A heartfelt and personal piece written by our very own Emma Hayes.
A heartfelt and personal piece written by our very own Emma Hayes.
A sea of pink welcomes you into every shop promoting a busy time of year - Mother’s Day.
There are teddies, chocolates, pyjamas, slippers, movies and ornaments for mums everywhere.
Stunningly perfect, strategically placed to encourage sales and to catch your eye.
Mother’s Day, they tell me, is March 31st.
I say “they tell me” because I have ignored all the shelves – the ones I’d usually stop at - and ignored the adverts online and on the TV. If only my online searches could restrict Mother’s Day content, sure don’t they know everything about us? They listen in apparently, yet, they haven’t heard that my mum is dead.
Only eight months ago my searches online were firstly for “how to cope when your mum is dying” before searching Google for a funeral director’s number just two hours after she died.
Why didn’t Facebook pick up on this?
Or the amount of times I shared a RIP page or how I searched online for “how to get over grief” or “how to sleep while grieving” or “is it normal to feel beaten in the days after a funeral?”.
One of my hardest searches was “will I feel normal again?”.
In case you are wondering, I don’t feel normal. I don’t know if I ever will and this scares me. It's as though the grief is a reminder of the true love but it also targets you, beating you down, ripping you to shreds before drawing out floods of tears.
I have never been so emotionally unbalanced then I am now. I would have usually been controlled and tears wouldn’t come easily - even when a doctor told me honestly that she was dying. I thanked him (for his update) and went back to my mum who questioned me on what he had said.
I stood there and blatantly lied to her face because she was terrified of dying and we didn’t want her to be scared. But then, I know she was, and it will haunt me forever.

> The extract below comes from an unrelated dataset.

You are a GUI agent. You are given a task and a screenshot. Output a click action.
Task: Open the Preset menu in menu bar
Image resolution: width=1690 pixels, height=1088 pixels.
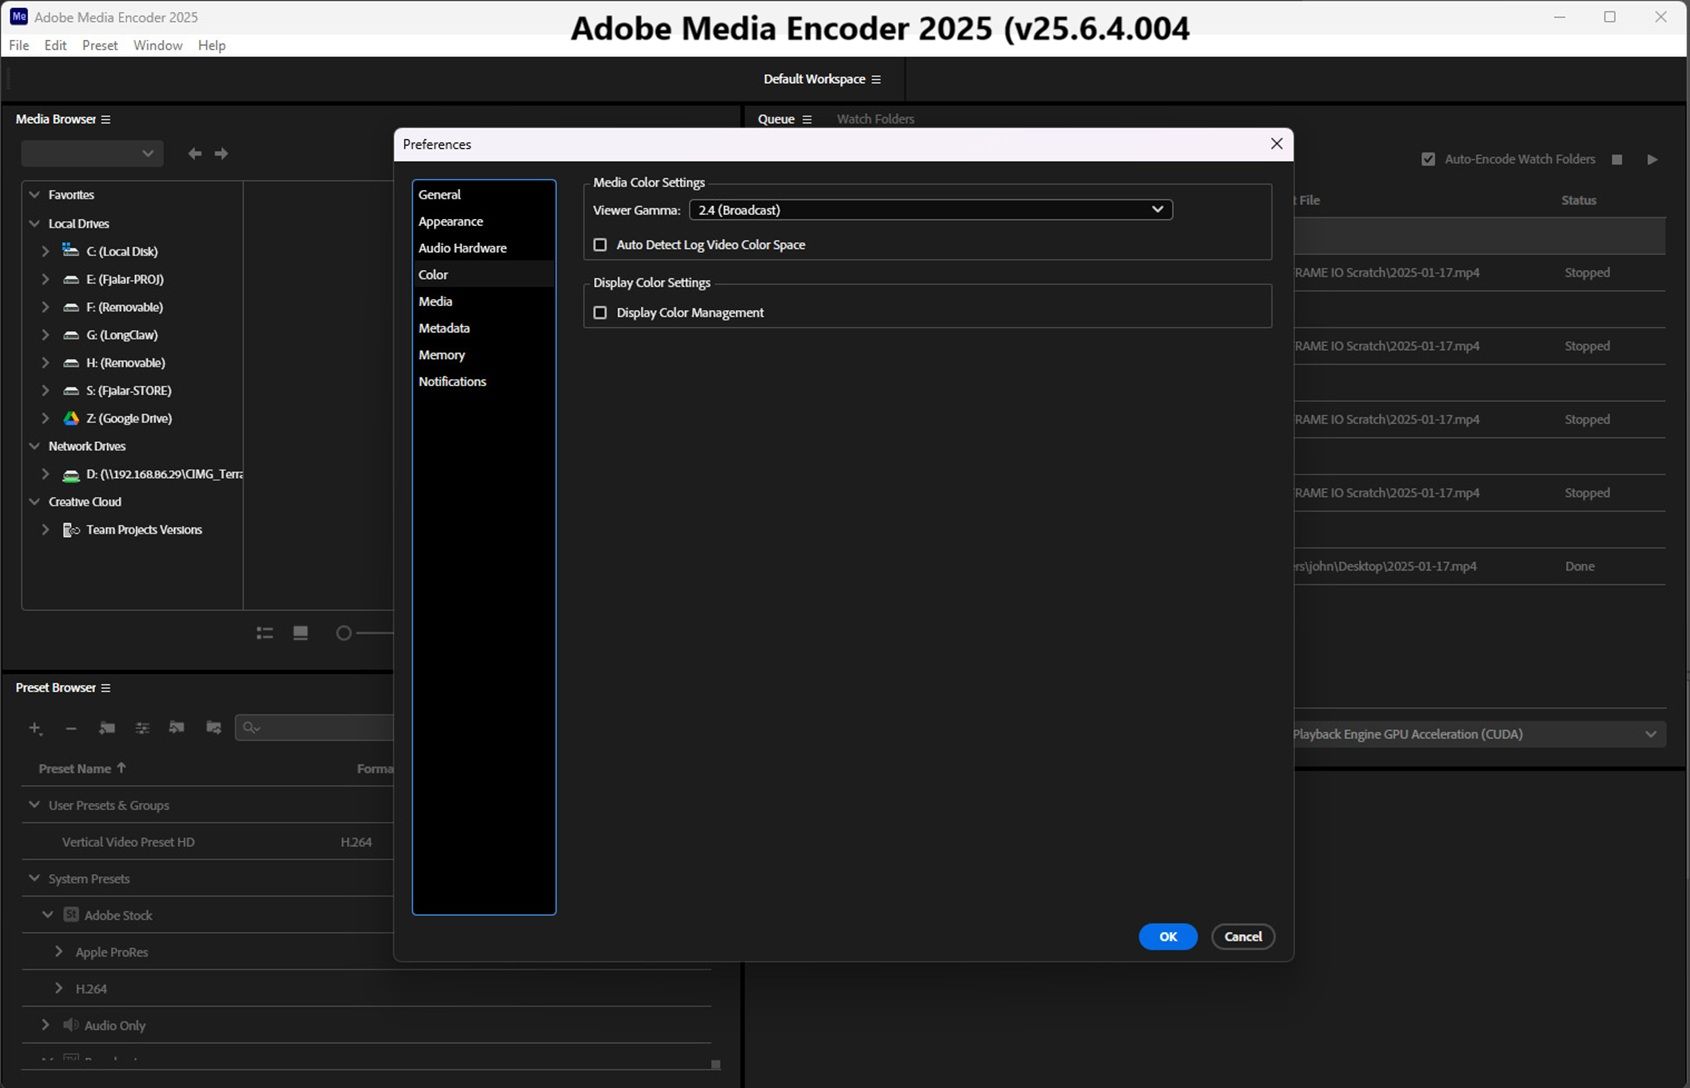pyautogui.click(x=99, y=45)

If my previous searches provided me with personalised content, I’d miss all the adverts, right? And if the shops knew would they have everything so beautifully set up knowing it hurt?
It hurts and there are so many more who it will hurt this year and every year on. The children left behind after their mum dies and the mums who are grieving the loss of their child.
We are all suffering grief and Mother’s Day is a trigger day.
It isn’t the shops' fault, their job is to sell, and it is a business after all. I know that. I understand that. I am a mother too and my children will probably buy such items this year.
And while I’d rather ignore the day, I can’t help but be reminded of the mums who will be thinking of their children in heaven. How lucky I am to have my daughters when other mums have lost their beautiful children.
So, while I am grieving the loss of my mum, I shouldn’t forget to be grateful for the people I cherish that are here with me now.
I missed out on a lot of my daughters' lives while I was busy with mum. My daughters took it all in their stride and never complained even though it meant their days were spent bored around the house.
They visited her and they helped her when they could. They loved her and I only truly understood that when we had to say goodbye.
As a mother, nothing hurts more than watching your kids in pain, and it devastated me. My kids lost her too, too early – she was only 56 years old.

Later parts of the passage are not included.